The verify_speaker function is designed to accomplish the task of speaker verification using a pre-trained model. Here's a breakdown of how the function achieves this:

Input Data: The function takes a list of tuples, where each tuple contains two audio samples to be compared. Each audio sample is represented by an Audio object which includes the signal data and sampling rate.

Model and Device Setup: The function uses a pre-trained speaker verification model (SpeechBrainModel). It also selects the appropriate device (CPU or GPU) to run the model efficiently.

Sampling Rate Check: The function ensures that the audio samples have a sampling rate of 16kHz, as this is the rate the model was trained on. If the sampling rate does not match, it raises an error.

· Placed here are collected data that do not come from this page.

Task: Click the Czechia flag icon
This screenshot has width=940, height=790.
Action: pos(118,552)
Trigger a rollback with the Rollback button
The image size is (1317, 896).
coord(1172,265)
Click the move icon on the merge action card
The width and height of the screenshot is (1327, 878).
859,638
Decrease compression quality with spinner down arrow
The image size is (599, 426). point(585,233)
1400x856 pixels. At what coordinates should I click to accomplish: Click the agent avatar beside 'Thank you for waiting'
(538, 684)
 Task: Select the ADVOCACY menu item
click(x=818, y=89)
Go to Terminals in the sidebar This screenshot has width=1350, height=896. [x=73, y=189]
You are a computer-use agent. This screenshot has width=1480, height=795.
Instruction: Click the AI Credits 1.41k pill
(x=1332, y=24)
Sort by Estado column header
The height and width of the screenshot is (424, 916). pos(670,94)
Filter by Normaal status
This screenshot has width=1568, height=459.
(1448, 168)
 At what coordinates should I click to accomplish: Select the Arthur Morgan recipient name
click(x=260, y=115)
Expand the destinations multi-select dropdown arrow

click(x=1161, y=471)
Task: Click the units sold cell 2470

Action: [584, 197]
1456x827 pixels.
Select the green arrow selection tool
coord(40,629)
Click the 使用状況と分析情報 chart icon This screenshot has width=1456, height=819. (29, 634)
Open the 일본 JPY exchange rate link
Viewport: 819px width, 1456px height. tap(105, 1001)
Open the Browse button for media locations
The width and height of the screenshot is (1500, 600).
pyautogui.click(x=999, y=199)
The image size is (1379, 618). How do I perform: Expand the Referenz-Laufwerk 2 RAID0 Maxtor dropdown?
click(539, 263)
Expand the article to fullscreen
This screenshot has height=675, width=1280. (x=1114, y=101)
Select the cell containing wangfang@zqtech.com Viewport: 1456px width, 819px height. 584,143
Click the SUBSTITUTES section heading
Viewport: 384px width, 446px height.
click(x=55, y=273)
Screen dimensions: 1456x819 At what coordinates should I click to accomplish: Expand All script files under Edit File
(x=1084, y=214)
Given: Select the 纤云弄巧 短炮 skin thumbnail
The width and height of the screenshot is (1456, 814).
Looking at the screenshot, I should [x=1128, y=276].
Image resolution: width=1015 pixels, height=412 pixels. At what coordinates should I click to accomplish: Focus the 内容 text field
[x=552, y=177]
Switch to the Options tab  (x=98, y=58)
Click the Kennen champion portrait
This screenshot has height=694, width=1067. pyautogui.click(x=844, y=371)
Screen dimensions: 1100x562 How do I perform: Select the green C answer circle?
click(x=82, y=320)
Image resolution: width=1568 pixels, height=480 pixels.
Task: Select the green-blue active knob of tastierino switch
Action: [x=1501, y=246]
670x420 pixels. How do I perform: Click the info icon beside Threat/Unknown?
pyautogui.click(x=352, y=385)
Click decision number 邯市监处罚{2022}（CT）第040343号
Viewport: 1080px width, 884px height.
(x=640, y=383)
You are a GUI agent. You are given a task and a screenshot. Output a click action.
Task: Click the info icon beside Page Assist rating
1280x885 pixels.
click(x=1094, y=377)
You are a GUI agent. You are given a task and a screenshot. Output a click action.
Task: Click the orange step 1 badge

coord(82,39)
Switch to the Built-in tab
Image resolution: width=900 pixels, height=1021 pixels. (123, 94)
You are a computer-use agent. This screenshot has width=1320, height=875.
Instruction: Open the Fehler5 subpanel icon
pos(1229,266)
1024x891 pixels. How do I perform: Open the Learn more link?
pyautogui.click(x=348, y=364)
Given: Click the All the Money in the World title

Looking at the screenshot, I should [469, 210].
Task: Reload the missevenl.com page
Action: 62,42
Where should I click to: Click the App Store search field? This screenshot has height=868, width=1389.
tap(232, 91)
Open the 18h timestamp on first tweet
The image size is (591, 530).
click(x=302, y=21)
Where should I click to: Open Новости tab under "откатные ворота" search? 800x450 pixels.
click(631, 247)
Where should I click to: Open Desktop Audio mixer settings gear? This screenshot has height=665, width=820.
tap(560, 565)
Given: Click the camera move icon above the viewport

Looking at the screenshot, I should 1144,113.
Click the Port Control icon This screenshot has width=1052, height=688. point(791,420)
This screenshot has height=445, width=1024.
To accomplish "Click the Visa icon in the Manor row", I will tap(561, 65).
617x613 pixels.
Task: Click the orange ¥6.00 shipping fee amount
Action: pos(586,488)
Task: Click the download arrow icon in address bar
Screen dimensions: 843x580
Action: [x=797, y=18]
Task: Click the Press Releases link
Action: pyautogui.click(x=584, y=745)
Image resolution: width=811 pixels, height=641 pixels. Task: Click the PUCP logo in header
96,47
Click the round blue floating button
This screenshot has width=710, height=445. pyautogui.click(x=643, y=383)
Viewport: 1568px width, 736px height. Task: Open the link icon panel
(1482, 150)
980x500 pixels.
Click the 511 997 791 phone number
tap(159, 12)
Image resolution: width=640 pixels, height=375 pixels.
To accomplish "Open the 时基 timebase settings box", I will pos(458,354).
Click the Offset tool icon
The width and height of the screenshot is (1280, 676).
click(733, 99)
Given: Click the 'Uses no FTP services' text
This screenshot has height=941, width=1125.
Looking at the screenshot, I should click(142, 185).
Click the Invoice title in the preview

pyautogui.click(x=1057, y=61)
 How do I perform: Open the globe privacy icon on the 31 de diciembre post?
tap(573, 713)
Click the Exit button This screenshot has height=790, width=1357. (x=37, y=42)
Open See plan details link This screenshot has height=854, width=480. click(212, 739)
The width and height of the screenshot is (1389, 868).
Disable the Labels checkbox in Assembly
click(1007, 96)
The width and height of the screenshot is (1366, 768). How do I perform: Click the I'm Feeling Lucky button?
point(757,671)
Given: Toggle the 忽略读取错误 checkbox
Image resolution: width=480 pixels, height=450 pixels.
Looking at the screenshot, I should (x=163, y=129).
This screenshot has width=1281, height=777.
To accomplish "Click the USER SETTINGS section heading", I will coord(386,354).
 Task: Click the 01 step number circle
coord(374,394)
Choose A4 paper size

Embedding Extraction: For each pair of audio samples, the function extracts speaker embeddings using the SpeechBrainEmbeddings module. Embeddings are numerical representations that capture the unique characteristics of a speaker's voice.

Cosine Similarity Calculation: The function calculates the cosine similarity between the embeddings of the two audio samples. Cosine similarity is a measure of similarity between two vectors, where a higher value indicates greater similarity.

Threshold Comparison: The function compares the calculated similarity score against a predefined threshold (default is 0.25). If the score exceeds the threshold, it indicates that the two audio samples are likely from the same speaker.

Output: The function returns a list of tuples, each containing the similarity score and a boolean indicating whether the two audio samples are from the same speaker.